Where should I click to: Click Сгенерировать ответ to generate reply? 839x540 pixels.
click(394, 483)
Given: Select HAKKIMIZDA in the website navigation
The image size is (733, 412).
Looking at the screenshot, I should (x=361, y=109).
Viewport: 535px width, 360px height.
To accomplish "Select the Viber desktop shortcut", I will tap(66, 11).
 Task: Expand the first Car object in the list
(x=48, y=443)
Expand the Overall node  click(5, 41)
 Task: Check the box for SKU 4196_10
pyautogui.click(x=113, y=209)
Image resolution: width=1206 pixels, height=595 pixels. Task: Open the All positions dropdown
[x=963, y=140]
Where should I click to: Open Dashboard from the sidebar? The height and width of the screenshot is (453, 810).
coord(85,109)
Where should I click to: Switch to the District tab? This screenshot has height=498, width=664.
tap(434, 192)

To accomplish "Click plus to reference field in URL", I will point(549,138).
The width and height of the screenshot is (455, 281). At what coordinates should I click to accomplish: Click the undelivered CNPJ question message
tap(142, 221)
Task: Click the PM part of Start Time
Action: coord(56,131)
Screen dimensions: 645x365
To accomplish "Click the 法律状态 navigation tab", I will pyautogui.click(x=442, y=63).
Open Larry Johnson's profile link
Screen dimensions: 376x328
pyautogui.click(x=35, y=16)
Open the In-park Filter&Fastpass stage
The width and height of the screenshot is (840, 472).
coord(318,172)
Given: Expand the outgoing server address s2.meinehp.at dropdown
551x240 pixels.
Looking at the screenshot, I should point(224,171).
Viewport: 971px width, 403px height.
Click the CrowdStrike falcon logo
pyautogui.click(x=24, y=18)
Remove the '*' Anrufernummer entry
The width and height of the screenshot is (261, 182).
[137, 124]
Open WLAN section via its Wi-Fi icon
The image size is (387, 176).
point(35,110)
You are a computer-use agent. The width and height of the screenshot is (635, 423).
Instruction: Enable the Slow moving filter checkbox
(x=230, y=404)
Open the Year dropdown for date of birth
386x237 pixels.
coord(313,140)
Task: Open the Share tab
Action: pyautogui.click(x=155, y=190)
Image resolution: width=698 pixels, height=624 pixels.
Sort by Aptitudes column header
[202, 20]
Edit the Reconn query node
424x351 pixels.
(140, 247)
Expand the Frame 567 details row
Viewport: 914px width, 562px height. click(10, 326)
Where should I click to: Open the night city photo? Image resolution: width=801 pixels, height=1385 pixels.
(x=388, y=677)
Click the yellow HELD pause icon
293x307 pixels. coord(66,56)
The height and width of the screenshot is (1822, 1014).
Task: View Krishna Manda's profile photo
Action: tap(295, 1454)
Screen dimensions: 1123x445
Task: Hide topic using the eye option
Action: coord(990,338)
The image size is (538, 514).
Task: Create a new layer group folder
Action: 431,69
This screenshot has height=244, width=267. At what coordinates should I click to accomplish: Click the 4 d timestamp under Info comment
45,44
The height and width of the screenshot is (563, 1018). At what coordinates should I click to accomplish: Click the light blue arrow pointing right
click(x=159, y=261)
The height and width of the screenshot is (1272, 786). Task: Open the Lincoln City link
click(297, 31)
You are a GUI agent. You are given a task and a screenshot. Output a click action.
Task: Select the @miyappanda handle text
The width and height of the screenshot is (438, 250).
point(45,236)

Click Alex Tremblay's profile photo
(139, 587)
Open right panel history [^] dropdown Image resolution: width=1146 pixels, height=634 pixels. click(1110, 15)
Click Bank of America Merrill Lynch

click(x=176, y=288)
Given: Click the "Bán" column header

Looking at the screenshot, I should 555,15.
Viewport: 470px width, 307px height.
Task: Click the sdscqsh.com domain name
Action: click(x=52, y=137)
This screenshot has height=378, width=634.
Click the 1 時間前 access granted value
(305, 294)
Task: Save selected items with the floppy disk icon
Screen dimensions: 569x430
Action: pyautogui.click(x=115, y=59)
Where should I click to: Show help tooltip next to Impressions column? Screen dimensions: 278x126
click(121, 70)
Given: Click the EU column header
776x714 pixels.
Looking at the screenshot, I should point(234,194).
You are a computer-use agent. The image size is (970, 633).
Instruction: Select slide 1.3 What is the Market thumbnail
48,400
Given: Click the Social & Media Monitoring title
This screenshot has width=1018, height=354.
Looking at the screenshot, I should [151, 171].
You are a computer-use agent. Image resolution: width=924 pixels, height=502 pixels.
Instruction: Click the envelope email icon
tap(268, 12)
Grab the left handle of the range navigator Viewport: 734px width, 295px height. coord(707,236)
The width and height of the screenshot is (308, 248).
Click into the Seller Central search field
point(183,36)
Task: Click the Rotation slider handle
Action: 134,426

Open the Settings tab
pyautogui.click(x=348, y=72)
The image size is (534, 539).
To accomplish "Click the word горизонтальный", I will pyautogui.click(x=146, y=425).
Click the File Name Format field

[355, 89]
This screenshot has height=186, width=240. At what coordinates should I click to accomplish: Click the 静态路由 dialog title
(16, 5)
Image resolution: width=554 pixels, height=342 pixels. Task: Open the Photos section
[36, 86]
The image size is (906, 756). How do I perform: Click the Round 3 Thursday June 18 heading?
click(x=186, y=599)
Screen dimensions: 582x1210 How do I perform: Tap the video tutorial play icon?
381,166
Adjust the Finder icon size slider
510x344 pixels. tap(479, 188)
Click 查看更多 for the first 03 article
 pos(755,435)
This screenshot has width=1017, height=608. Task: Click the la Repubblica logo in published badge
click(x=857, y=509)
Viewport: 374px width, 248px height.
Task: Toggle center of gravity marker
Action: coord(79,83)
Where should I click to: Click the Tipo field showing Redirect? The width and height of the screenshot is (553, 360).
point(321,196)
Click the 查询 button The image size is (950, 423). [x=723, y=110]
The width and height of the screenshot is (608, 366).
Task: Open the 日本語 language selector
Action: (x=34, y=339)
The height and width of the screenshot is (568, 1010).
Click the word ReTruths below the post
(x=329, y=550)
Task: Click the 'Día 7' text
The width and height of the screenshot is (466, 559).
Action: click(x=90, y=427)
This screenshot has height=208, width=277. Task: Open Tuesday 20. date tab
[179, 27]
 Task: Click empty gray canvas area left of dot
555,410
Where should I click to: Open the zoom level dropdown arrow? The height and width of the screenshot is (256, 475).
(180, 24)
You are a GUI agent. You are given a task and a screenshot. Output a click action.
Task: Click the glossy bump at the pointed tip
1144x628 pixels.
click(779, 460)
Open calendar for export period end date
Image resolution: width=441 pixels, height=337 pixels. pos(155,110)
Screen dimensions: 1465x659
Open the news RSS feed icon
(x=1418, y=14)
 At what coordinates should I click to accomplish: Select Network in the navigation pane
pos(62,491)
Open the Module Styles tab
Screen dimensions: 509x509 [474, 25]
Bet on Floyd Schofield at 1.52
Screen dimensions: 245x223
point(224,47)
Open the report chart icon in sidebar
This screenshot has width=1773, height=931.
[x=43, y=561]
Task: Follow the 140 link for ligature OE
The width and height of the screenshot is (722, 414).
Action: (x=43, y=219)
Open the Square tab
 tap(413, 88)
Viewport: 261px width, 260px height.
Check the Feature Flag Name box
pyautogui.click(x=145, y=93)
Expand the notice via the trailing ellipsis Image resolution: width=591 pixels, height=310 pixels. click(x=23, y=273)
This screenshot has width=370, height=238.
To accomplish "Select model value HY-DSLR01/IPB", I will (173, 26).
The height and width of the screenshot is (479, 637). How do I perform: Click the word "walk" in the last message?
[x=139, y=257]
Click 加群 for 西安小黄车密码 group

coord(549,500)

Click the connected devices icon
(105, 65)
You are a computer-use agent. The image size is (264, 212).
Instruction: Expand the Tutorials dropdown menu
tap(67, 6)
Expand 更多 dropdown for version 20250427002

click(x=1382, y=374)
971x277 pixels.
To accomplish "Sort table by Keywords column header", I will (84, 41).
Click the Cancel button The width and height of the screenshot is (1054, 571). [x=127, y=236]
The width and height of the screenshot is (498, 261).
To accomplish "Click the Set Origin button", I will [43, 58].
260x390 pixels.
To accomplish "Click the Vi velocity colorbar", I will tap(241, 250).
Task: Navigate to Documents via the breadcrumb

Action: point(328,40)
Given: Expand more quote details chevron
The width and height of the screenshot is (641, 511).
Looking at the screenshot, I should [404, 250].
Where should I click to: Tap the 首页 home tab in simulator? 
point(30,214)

• • • • • • •

Which lines of the records above contain the word "computer"? Copy each of them.

[Written reply]
You are a computer-use agent. The width and height of the screenshot is (635, 423).
You are a computer-use agent. The image size is (970, 633).
You are a computer-use agent. Image resolution: width=924 pixels, height=502 pixels.
You are a computer-use agent. The image size is (264, 212).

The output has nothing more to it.